老人ホームへ就職する前に資格を取得した方がいい?就職した後に資格を取得した方がいい?
『皆さんの状況によってどちらが良いのかが変わります。』
どちらのパターンにもメリットがあるので、皆さん自身の状況に合わせて選択するのをおススメします。それぞれのパターンに以下のようなメリットがあるので確認しておきましょう。
【先に資格を取得するメリット】
- 応募できる求人情報が増える
- 給料等の待遇が良くなる
- 就職する前に業務内容を理解・イメージできる
- 採用されやすくなる
- 介護職として就職する意欲をアピールできる
【先に就職するメリット】
- すぐに働いて給料を得ることができる
- 就職先によっては、資格取得の助成金制度などがある
- 実際に仕事をしながら研修を受講することで、学習する内容の理解が深まる
老人ホームに就職する前におすすめの資格は?
ここでは、老人ホームに就職する前に取得することをおススメする『介護職員初任者研修』についてご紹介します。
介護職員初任者研修とは?
介護職員初任者研修は、介護職として必要とされる基本的な介護知識・技術を学べる研修です。受講期間が2週間~3ヵ月ほどで取得でき、受講料金が2万円~5万円ということからも就職する前に取得することをおススメする資格です。研修では、130時間のカリキュラムで、介護職の職務、老化、認知症、障害などの基礎を学習します。
老人ホームに就職した後におすすめの資格は?
ここでは、老人ホームに就職した後に取得することをおススメする『実務者研修』と『介護福祉士』についてご紹介します。
実務者研修
実務者研修は、介護職員初任者研修の上位にあたる研修で、介護職として実践的な介護知識・技術を学べる研修です。受講期間は6ヵ月~1年と、比較的取得するまでに期間が必要なこと、受講料金が8万円~20万円ということからも就職した後に取得することをおススメする資格です。
介護福祉士
介護福祉士は、介護の専門職としての国家資格です。専門的な介護の知識・技術を習得したことを証明できる資格で、介護職のキャリアアップとして重要な資格として扱われています。
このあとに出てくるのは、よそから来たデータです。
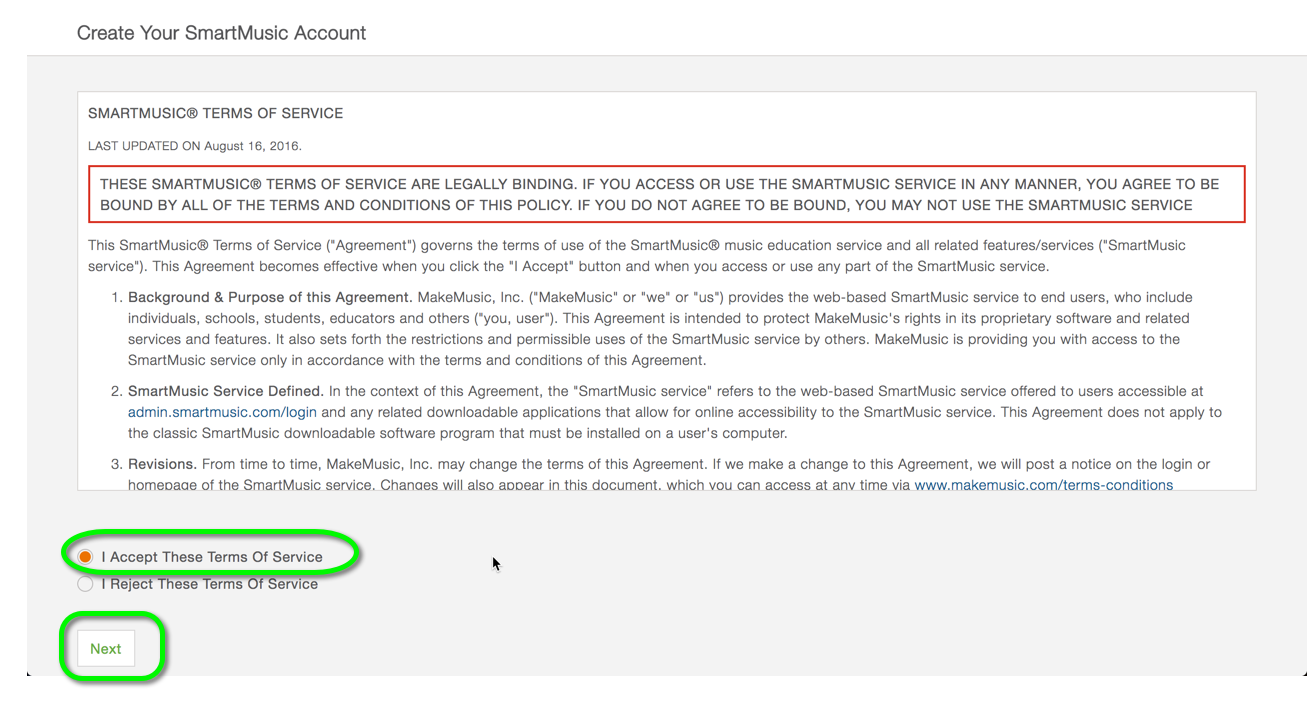The width and height of the screenshot is (1307, 714).
Task: Click the Next button
Action: point(106,649)
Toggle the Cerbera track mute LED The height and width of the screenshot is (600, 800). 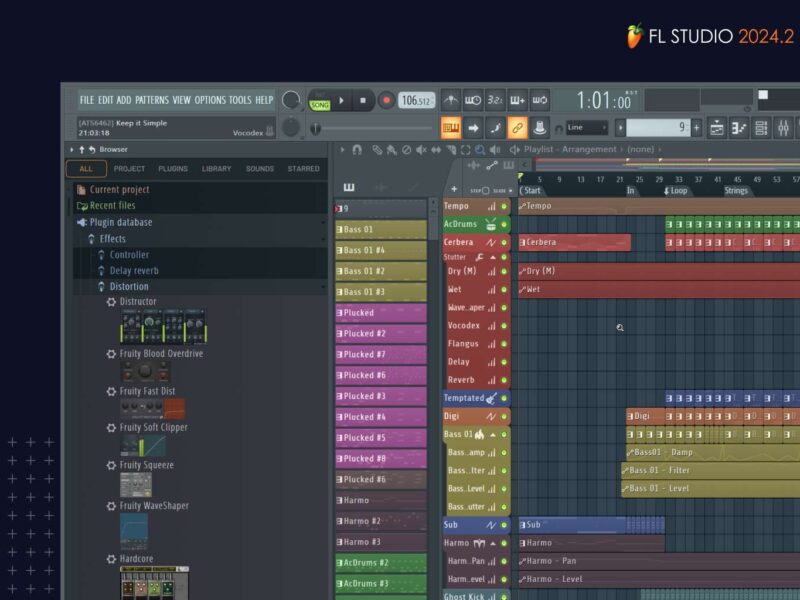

介護福祉士は、『実務経験ルート(実務経験3年以上+実務者研修修了)』、『養成施設ルート(福祉系専門学校等の卒業等)』、『福祉系高校ルート(福祉系高校の卒業)』のいずれかの国家試験受験資格を満たして受験し、国家試験に合格することで資格を取得できます。
まとめ
特別養護老人ホームや有料老人ホームといった『老人ホーム』に就職する時、「資格が必要なのか?」、「どの資格を取得しておくのいいのか?」などを中心にお伝えしてきました。
就職してから資格取得を目指すのか、就職前に資格取得を目指すのか、皆さんの希望や状況によって異なりますので、まずは就職にあたって重要視しているポイントを考えてみるのが良いでしょう。
また、『介護・福祉業界専門の求人サイト カイゴジョブ』では、資格の有無で求人情報を絞り込むことができるので、条件にどのような違いがあるのかを確認してみるのも良いと思います。
ここでご紹介した内容が皆さんの就職活動のお役に立てば幸いです。最後までお読みいただきありがとうございました。